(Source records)
★ ★ ★ ★ ★
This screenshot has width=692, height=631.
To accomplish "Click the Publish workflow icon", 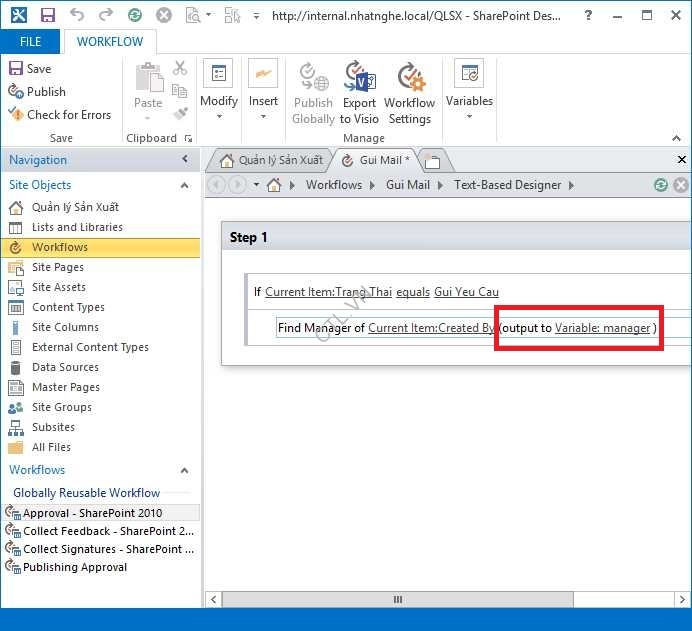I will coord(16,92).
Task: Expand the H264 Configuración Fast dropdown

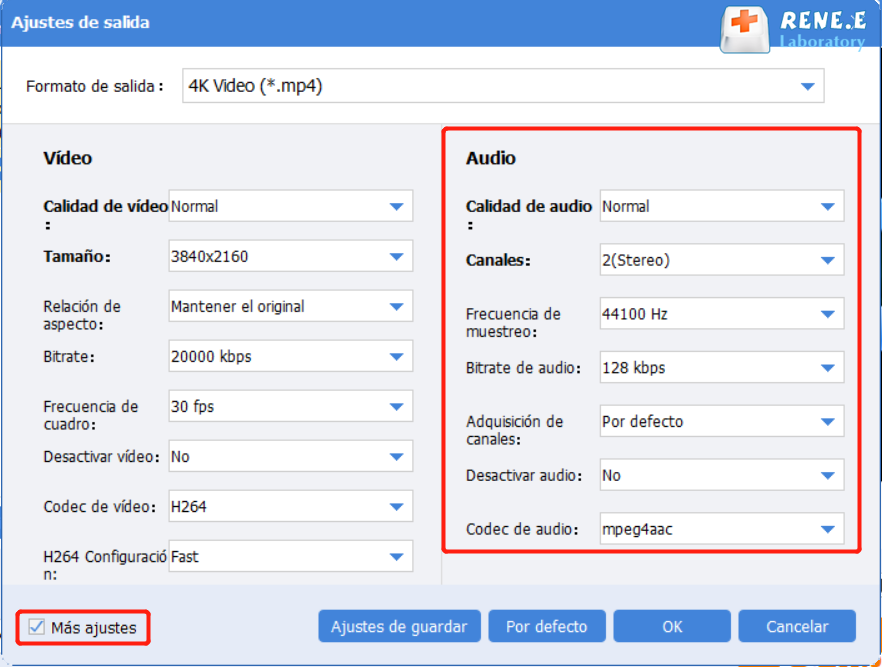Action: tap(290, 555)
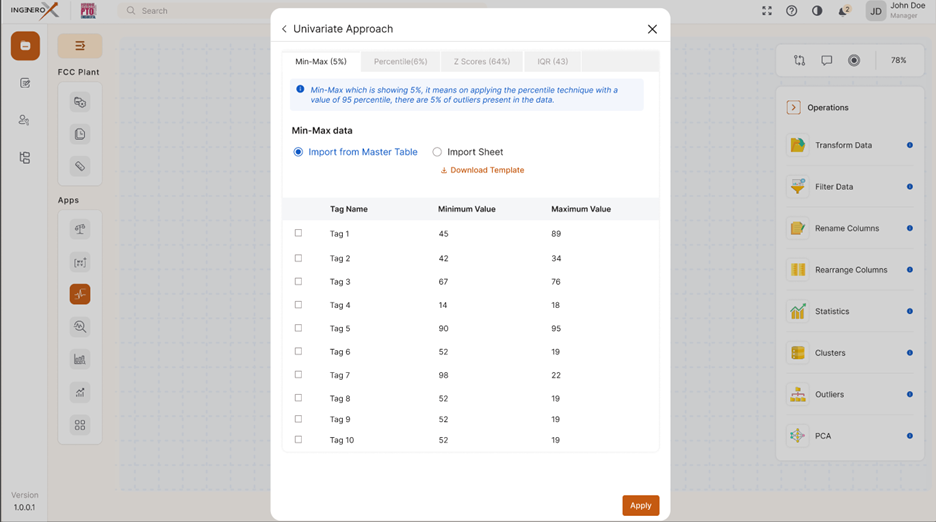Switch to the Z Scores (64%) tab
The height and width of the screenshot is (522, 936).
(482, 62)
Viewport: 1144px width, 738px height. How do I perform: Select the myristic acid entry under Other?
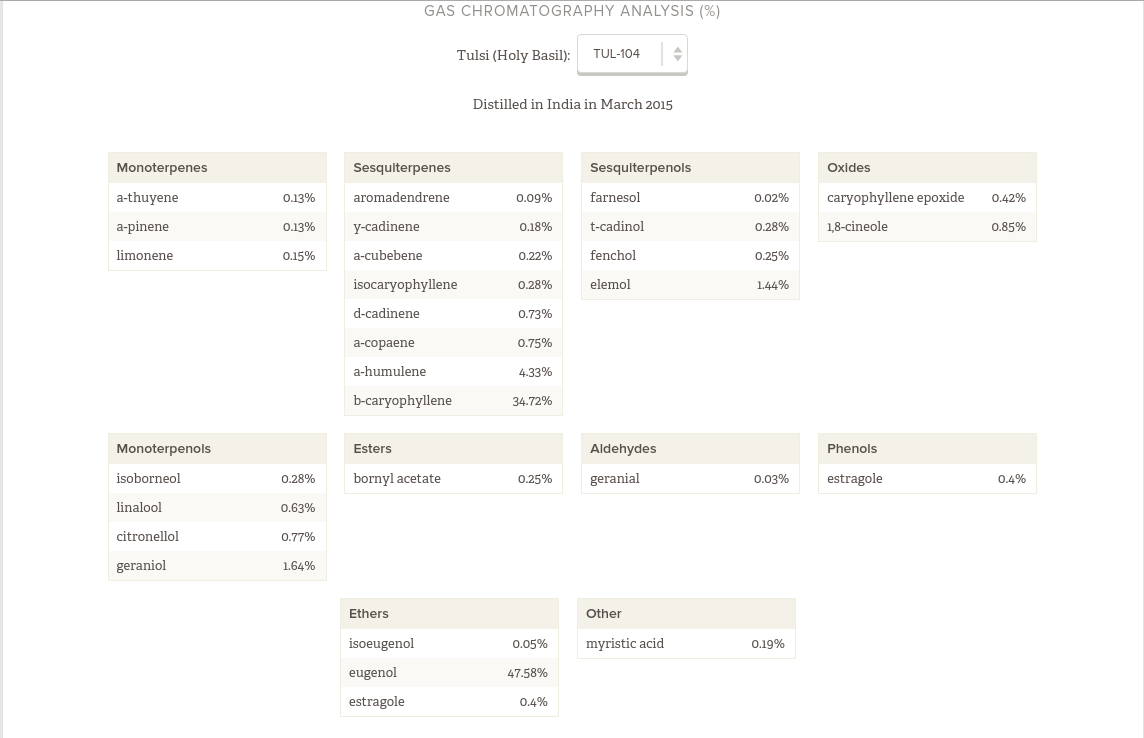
★ ★ ★ ★ ★
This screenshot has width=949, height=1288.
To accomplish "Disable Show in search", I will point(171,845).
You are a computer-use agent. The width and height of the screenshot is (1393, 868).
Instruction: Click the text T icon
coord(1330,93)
★ ★ ★ ★ ★
▸ **AIM OF THE TASK**
Look through the entries and return each line that has the word "This" in it.

▸ **ANSWER TO THE EXERCISE**
This screenshot has width=692, height=631.
This screenshot has width=949, height=1288.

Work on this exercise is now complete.